FA16 Immunization Module’s Updates
HPV Vaccine: Immunogenicity of 2 doses in Girls vs 3 doses in Young Women
As mentioned in an earlier update by @Angela Delano, there is a significant compliance issue with the completion of the recommended three doses of the HPV vaccine.The following summarizes an article addressing the effectiveness of 2 doses vs 3 doses.
Human papillomavirus (HPV) has been identified as a cause of cervical cancer, with the HPV genotypes 16 and 18 accounting for approximately 70% of cervical cancer cases. There are two types of vaccines: the bivalent (HPV-16 and HPV-18) and quadrivalent (HPV-6, HPV-11, HPV-16, and HPV-18) vaccine, which are both given at 0, 2, and 6 months.
This study focused on whether 2 doses of the quadrivalent vaccine given in girls ages 9-13 produced a similar immune response to a 3 dose regimen given to young women ages 16-26.

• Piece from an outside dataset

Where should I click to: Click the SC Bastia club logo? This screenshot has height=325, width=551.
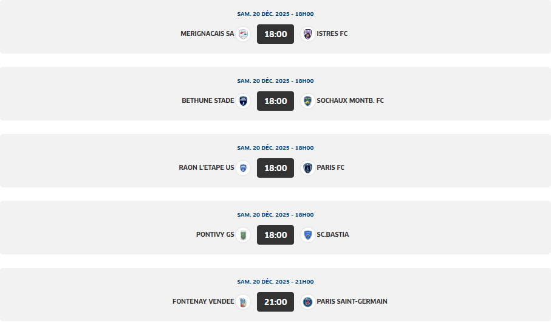coord(307,235)
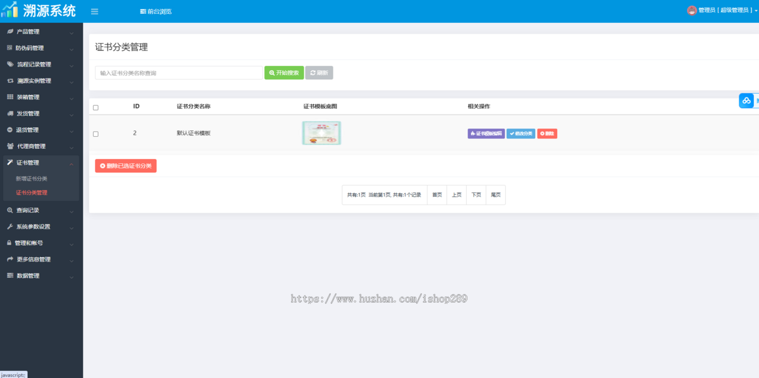Click the blue Baidu cloud floating icon
This screenshot has height=378, width=759.
746,101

Importance: This may help to improve the rates of compliance by alleviating the financial burden of paying for the vaccine and improving the convenience of getting the vaccine. Studies with a similar goal have led to reduced-dose schedules for hepatitis B, pneumococcal, and meningococcal serogroup C vaccine programs.
Results: The study measured titer levels and confirmed that 2 doses of the quadrivalent vaccine given in girls ages 9-13 produced a statistically noninferior immune response to a 3 dose regimen given to young women ages 16-26.
However, the immune response for one of the high-risk strains (HPV-18) was not equivalent when comparing girls of the same age group (9-13). When comparing girls who received 2 doses vs girls who received 3 doses at the 2-year mark, the 2 dose regimen resulted in an inferior immune response to HPV-18 compared to the 3 dose regimen.
Interestingly, when the 9-13 age group was given a third dose at the 6th month, their immune response was statistically superior to that of the 16-26 age group, who were also given the three doses. This may be due to the age-dependent difference in B-cell memory formation.
Unfortunately, the need for additional doses later in life is still unknown (efficacy has only been studied for 60 months). Because the threshold level of antibodies needed for protection has not been established, the question of durability cannot be answered. Therefore, additional research must be done to approve the use of a reduced-dosing schedule in girls.
http://jama.jamanetwork.com/article.aspx?articleid=1682939
@ Brittany Lala Thank you for posting this article summary. The results of this study were very intriguing. As more research is conducted, it will be interesting to see if the data favors the transition to two doses, which certainly would improve compliance. Did the authors of the paper offer any insight as to why only the immune response to HPV-18 was variable with dosage in the 9-13 age-group versus the other strains (i.e. HPV-16)?
This was the first vaccine intended to prevent cancer. An amazing success story!
Once more research comes out on the long term efficacy of the two dose plan, I think that this would be very beneficial. (Assuming the research results are in favor). Any time you can prevent a visit to a clinic for a vaccine you're going to improve compliance.